For every line below, output the text exactly and leave out images.

◇ ◇ ◇ ◇ ◇

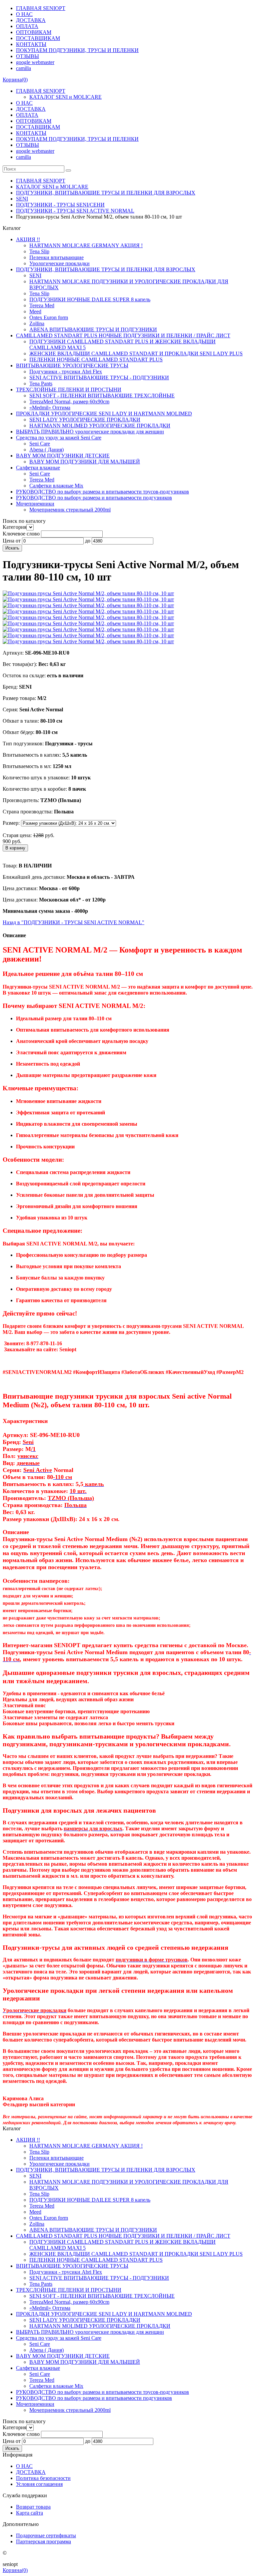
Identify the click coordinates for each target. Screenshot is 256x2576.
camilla (23, 68)
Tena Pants (40, 383)
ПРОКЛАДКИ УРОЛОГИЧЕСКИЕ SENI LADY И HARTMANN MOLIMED (104, 413)
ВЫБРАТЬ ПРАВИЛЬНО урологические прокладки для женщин (90, 431)
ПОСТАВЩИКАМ (38, 38)
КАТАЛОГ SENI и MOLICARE (65, 97)
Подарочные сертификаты (46, 2535)
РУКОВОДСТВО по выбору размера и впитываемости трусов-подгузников (102, 491)
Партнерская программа (43, 2541)
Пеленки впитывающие (56, 257)
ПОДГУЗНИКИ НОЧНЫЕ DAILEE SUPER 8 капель (89, 299)
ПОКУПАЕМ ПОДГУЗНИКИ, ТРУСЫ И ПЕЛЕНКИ (77, 50)
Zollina (36, 323)
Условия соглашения (39, 2484)
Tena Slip (39, 251)
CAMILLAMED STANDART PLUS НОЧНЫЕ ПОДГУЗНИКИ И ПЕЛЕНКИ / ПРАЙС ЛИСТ (123, 335)
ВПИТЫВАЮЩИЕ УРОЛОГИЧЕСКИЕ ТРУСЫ (72, 365)
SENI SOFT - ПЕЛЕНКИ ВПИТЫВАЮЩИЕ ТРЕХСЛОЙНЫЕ (102, 395)
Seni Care (39, 443)
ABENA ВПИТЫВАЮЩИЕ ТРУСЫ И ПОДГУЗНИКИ (93, 329)
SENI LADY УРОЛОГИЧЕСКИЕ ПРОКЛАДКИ (84, 419)
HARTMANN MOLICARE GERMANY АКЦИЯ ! (86, 245)
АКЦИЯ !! (28, 239)
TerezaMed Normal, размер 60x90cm (69, 401)
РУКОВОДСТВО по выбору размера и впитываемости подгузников (94, 497)
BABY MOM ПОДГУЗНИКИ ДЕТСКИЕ (63, 455)
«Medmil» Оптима (49, 407)
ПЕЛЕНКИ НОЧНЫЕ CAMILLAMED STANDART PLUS (96, 359)
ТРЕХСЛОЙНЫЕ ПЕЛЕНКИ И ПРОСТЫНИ (68, 389)
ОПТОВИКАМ (33, 32)
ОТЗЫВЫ (27, 56)
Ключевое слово (21, 533)
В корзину (15, 847)
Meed (35, 311)
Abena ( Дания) (46, 449)
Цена (8, 540)
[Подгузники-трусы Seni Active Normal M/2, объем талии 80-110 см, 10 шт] (88, 593)
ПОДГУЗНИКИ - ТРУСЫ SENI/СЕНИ (60, 205)
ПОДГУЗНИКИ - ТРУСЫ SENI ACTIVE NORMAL (75, 211)
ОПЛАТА (27, 26)
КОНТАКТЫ (31, 44)
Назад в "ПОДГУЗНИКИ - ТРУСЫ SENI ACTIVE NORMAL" (73, 922)
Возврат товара (33, 2507)
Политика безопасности (43, 2478)
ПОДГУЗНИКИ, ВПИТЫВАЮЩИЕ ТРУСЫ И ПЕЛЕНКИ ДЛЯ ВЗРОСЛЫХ (105, 193)
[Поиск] (68, 170)
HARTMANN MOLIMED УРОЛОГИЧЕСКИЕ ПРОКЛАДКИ (99, 425)
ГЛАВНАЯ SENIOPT (40, 8)
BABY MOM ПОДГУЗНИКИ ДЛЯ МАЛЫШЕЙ (84, 461)
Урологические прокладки (59, 263)
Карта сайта (29, 2513)
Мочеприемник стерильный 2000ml (70, 509)
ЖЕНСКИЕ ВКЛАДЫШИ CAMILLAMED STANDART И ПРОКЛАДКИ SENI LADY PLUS (136, 353)
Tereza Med (41, 305)
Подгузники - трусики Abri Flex (65, 371)
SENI (22, 199)
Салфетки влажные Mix (56, 485)
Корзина (15, 79)
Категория (14, 527)
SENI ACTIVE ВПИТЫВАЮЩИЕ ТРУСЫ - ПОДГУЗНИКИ (99, 377)
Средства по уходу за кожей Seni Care (58, 437)
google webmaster (35, 62)
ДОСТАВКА (31, 20)
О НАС (24, 14)
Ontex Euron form (48, 317)
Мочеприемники (35, 503)
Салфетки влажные (38, 467)
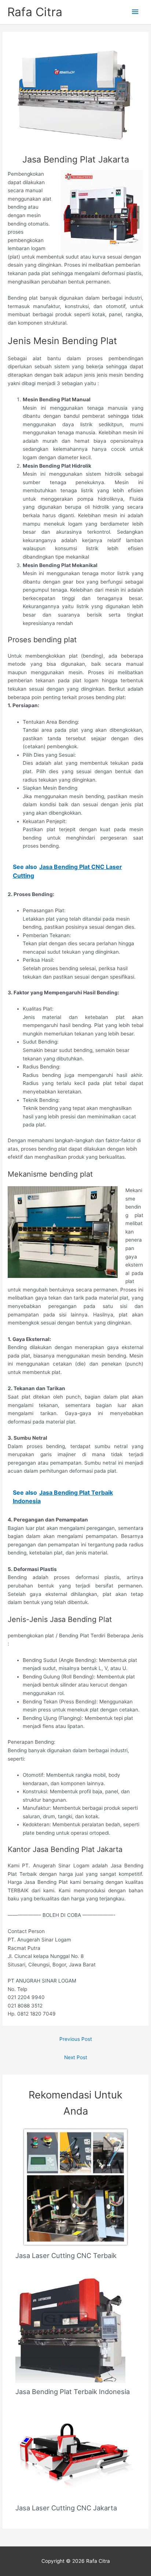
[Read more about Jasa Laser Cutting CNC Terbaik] (75, 2186)
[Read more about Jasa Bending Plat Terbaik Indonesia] (70, 2328)
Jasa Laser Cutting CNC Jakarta (66, 2508)
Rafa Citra (34, 12)
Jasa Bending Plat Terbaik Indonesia (72, 2391)
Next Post (75, 2057)
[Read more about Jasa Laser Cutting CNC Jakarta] (75, 2454)
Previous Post (75, 2039)
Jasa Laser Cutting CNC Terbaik (66, 2255)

◇ ◇ ◇ ◇ ◇

RESULT OF THIS TASK
Identify the click coordinates for each target. Screenshot is 256x2576.
camilla (23, 68)
Tena Pants (40, 383)
ПРОКЛАДКИ УРОЛОГИЧЕСКИЕ SENI LADY И HARTMANN MOLIMED (104, 413)
ВЫБРАТЬ ПРАВИЛЬНО урологические прокладки для женщин (90, 431)
ПОСТАВЩИКАМ (38, 38)
КАТАЛОГ SENI и MOLICARE (65, 97)
Подарочные сертификаты (46, 2535)
РУКОВОДСТВО по выбору размера и впитываемости трусов-подгузников (102, 491)
Партнерская программа (43, 2541)
Пеленки впитывающие (56, 257)
ПОДГУЗНИКИ НОЧНЫЕ DAILEE SUPER 8 капель (89, 299)
ПОКУПАЕМ ПОДГУЗНИКИ, ТРУСЫ И ПЕЛЕНКИ (77, 50)
Zollina (36, 323)
Условия соглашения (39, 2484)
Tena Slip (39, 251)
CAMILLAMED STANDART PLUS НОЧНЫЕ ПОДГУЗНИКИ И ПЕЛЕНКИ / ПРАЙС ЛИСТ (123, 335)
ВПИТЫВАЮЩИЕ УРОЛОГИЧЕСКИЕ ТРУСЫ (72, 365)
SENI SOFT - ПЕЛЕНКИ ВПИТЫВАЮЩИЕ ТРЕХСЛОЙНЫЕ (102, 395)
Seni Care (39, 443)
ABENA ВПИТЫВАЮЩИЕ ТРУСЫ И ПОДГУЗНИКИ (93, 329)
SENI LADY УРОЛОГИЧЕСКИЕ ПРОКЛАДКИ (84, 419)
HARTMANN MOLICARE GERMANY АКЦИЯ ! (86, 245)
АКЦИЯ !! (28, 239)
TerezaMed Normal, размер 60x90cm (69, 401)
РУКОВОДСТВО по выбору размера и впитываемости подгузников (94, 497)
BABY MOM ПОДГУЗНИКИ ДЕТСКИЕ (63, 455)
«Medmil» Оптима (49, 407)
ПЕЛЕНКИ НОЧНЫЕ CAMILLAMED STANDART PLUS (96, 359)
ТРЕХСЛОЙНЫЕ ПЕЛЕНКИ И ПРОСТЫНИ (68, 389)
ОПТОВИКАМ (33, 32)
ОТЗЫВЫ (27, 56)
Ключевое слово (21, 533)
В корзину (15, 847)
Meed (35, 311)
Abena ( Дания) (46, 449)
Цена (8, 540)
[Подгузники-трусы Seni Active Normal M/2, объем талии 80-110 см, 10 шт] (88, 593)
ПОДГУЗНИКИ - ТРУСЫ SENI/СЕНИ (60, 205)
ПОДГУЗНИКИ - ТРУСЫ SENI ACTIVE NORMAL (75, 211)
ОПЛАТА (27, 26)
КОНТАКТЫ (31, 44)
Назад в "ПОДГУЗНИКИ - ТРУСЫ SENI ACTIVE NORMAL" (73, 922)
Возврат товара (33, 2507)
Политика безопасности (43, 2478)
ПОДГУЗНИКИ, ВПИТЫВАЮЩИЕ ТРУСЫ И ПЕЛЕНКИ ДЛЯ ВЗРОСЛЫХ (105, 193)
[Поиск] (68, 170)
HARTMANN MOLIMED УРОЛОГИЧЕСКИЕ ПРОКЛАДКИ (99, 425)
ГЛАВНАЯ SENIOPT (40, 8)
BABY MOM ПОДГУЗНИКИ ДЛЯ МАЛЫШЕЙ (84, 461)
Урологические прокладки (59, 263)
Карта сайта (29, 2513)
Мочеприемник стерильный 2000ml (70, 509)
ЖЕНСКИЕ ВКЛАДЫШИ CAMILLAMED STANDART И ПРОКЛАДКИ SENI LADY PLUS (136, 353)
Tereza Med (41, 305)
Подгузники - трусики Abri Flex (65, 371)
SENI (22, 199)
Салфетки влажные Mix (56, 485)
Корзина (15, 79)
Категория (14, 527)
SENI ACTIVE ВПИТЫВАЮЩИЕ ТРУСЫ - ПОДГУЗНИКИ (99, 377)
Средства по уходу за кожей Seni Care (58, 437)
google webmaster (35, 62)
ДОСТАВКА (31, 20)
О НАС (24, 14)
Ontex Euron form (48, 317)
Мочеприемники (35, 503)
Салфетки влажные (38, 467)
[Read more about Jasa Laser Cutting CNC Terbaik] (75, 2186)
[Read more about Jasa Bending Plat Terbaik Indonesia] (70, 2328)
Jasa Laser Cutting CNC Jakarta (66, 2508)
Rafa Citra (34, 12)
Jasa Bending Plat Terbaik Indonesia (72, 2391)
Next Post (75, 2057)
[Read more about Jasa Laser Cutting CNC Jakarta] (75, 2454)
Previous Post (75, 2039)
Jasa Laser Cutting CNC Terbaik (66, 2255)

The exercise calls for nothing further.